The European Central Bank will take measures to ensure its monetary policy reaches the real economy if that appears threatened by financial-market turbulence, President Mario Draghi said. The euro fell.
“In the light of the recent financial turmoil, we will analyze the state of transmission of our monetary impulses by the financial system and in particular by banks,” Draghi told European Parliament lawmakers in Brussels on Monday. In addition, the ECB will examine the impact of renewed declines in energy prices and “if either of these two factors entail downward risks to price stability, we will not hesitate to act,” he said.
The Frankfurt-based ECB faces its next policy decision on March 10 at a time when price gains in the currency bloc are far below the central bank’s goal of just under 2 percent, depressed by slowing global growth and an energy supply glut. Bank-led equity sell-offs in the past week now threaten to choke off a fragile recovery in credit and stymie the euro area’s recovery.
Referring to the global economy, Draghi said that “a continuation of the rebalancing process is needed to secure sustainable growth over the medium term.” He also said this “could imply some headwinds in the short term, which will require close monitoring of the related risks.”
As Draghi presented his remarks, the euro fell and bank stocks initially declined before recovering. The Euro Stoxx Banks Index rose 3.6 percent at 4:24 p.m. Frankfurt time and the single currency slid 1.1 percent to trade at $1.1135.
Attempting to draw a line under the past week’s turmoil, which saw one-day stock-price declines of more than 10 percent at both Deutsche Bank AG and Societe Generale SA, Draghi underlined the ECB’s efforts since 2014 to repair confidence in the region’s banking sector.
“The fall in bank equity prices was amplified by perceptions that banks may have to do more to adjust their business models to the lower growth/lower interest-rate environment and to the strengthened international regulatory framework that has been put in place since the crisis,” he said. “However, we have to acknowledge that the regulatory overhaul since the start of the crisis has laid the foundations for durably increasing the resilience not only of individual institutions but also of the financial system as a whole.”

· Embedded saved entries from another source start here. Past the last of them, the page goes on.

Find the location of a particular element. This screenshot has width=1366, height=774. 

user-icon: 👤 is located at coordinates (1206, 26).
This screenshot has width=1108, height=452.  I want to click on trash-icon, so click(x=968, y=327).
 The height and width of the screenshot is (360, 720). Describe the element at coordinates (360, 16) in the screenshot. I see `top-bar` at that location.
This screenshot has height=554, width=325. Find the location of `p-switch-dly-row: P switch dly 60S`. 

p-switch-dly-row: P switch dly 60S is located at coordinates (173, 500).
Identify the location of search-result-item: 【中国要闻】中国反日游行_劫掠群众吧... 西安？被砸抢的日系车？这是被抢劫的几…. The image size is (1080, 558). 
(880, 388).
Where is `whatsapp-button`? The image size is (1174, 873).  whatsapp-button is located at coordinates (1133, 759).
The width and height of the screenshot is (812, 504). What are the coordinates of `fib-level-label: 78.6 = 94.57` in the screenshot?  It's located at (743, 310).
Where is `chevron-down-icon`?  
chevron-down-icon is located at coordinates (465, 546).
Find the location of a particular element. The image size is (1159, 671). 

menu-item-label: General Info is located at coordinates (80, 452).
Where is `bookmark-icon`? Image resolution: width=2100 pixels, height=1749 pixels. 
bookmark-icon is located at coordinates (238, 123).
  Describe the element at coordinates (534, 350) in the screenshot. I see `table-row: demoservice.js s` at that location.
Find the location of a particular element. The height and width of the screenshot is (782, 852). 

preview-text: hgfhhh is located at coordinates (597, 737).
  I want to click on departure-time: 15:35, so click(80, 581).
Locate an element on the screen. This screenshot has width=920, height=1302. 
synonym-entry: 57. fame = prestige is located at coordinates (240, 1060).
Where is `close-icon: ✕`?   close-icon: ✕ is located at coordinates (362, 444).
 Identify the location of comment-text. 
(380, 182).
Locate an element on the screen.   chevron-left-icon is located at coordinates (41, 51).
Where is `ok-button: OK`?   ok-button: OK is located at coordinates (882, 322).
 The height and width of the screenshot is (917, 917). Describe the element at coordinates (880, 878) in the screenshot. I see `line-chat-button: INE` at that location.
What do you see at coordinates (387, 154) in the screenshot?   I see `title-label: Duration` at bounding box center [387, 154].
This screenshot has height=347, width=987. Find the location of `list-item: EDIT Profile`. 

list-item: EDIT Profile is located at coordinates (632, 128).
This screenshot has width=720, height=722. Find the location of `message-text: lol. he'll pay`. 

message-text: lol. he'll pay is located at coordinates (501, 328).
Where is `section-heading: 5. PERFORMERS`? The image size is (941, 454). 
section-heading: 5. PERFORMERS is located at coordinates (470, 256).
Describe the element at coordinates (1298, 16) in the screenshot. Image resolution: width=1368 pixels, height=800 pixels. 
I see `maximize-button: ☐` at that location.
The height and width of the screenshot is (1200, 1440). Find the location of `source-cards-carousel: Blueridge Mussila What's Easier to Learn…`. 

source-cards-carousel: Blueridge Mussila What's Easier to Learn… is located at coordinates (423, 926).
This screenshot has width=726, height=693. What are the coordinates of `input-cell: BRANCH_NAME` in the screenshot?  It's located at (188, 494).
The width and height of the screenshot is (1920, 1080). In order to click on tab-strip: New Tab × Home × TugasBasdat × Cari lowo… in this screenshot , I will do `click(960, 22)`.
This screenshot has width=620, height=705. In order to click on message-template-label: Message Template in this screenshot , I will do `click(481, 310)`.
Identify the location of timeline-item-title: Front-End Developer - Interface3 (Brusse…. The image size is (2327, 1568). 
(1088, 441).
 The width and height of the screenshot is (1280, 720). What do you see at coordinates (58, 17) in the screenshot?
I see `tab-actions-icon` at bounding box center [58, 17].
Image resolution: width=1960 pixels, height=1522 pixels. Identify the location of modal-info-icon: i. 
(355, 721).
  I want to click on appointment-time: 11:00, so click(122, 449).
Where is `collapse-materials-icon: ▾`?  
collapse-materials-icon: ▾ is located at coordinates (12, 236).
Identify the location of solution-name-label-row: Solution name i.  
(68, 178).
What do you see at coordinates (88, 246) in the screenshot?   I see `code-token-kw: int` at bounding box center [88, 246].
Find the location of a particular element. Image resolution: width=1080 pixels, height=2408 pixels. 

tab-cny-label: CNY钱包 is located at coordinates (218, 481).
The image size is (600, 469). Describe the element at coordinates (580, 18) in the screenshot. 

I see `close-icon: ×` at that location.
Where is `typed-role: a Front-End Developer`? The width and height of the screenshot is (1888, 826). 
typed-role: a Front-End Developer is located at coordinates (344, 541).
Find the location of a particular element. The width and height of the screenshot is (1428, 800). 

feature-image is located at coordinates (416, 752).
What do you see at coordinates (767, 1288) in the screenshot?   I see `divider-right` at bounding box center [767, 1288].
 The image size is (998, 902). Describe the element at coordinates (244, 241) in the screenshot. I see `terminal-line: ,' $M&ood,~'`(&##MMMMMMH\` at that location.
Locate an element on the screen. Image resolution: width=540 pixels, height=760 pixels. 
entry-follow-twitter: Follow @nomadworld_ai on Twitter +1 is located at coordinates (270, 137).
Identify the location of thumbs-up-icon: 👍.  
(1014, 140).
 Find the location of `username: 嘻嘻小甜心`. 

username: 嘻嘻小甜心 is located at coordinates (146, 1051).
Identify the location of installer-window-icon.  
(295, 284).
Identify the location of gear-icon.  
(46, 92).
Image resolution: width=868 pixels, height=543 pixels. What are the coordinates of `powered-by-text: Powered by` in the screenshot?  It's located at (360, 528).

Even though the ECB combed the balance sheets of the euro-area’s largest banks in 2014 prior to becoming their supervisor, investor concerns in recent weeks have focused especially on the pile of bad loans still present at Italian lenders, and political uncertainty over plans to reduce them. Italian bank stocks have lost almost 30 percent since the beginning of the year.
Draghi said euro-area banks are in a “good position” to bring down non-performing loans in an orderly manner over the next few years, and added that they won’t face additional legal capital requirements. He dismissed a report by Reuters on Monday that the central bank is discussing including asset-backed securities based on Italian non-performing loans in its asset-purchase program.
“As far as I know, however, I’m not aware of any talk or conversation,” he said. “We are not talking about buying anything.”
Questioned about the U.K.’s current negotiations with the European Union over its continued place in the bloc, Draghi said it should be an opportunity to deepen the monetary union.
The ideal goal in the negotiations should be to “anchor the U.K. in the European Union,” Draghi said, so that “both can draw benefit from this.” He added that the ECB isn’t party to the discussions.